Dilla Brought Us Here





Last night was the "One Won't Do" J-Dilla tribute show at North 4 Bar in Williamsburg, Brooklyn. After getting off the stage and over the painting on the wall of Bill Cosby naked with rainbow swirls shooting out of his johnson, I took a second to look around and realize what was happening. I was surrounded by family. This is not family in the traditional sense of blood relatives or people that would take a bullet for you. This is something different. This family is born out of something very exclusive yet inviting. It's this thing... This love of music. This love of art. They seem to bind people together in a way that's indescribable. The collection of familiar faces when you are about to perform, the conversations about what's going on in each respective world of creativity, the exchange, the mutual admiration, the overall scene- it has value.
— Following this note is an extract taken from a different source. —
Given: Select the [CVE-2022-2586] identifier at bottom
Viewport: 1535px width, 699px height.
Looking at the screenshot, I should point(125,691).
Not to say that it doesn't have its fair share of salt and slight sense of competition as well, but those are minor dings and barely felt. What I'm talking about is the unified climb. The beautiful struggle we all go through as artists gets less painful and more pretty as the members of this community grow and continue to embrace each other. That is truly the only way any scene can expand. It gets bigger from the inside out and not the other way around. In the end, we're all still the youngsters rhyming in the cafeteria, singing in the school talent shows, painting on the walls and dancing in the community centers. The only differences now are that our canvasses have gotten bigger, our palettes more sophisticated and our vision more refined. We don't call it dreaming anymore. That's for kids.

-Kendal

2 comments:

  1. Our desire to recognize the collective power behind the concept of "us" I think also adds to the magnificent beauty of the struggle.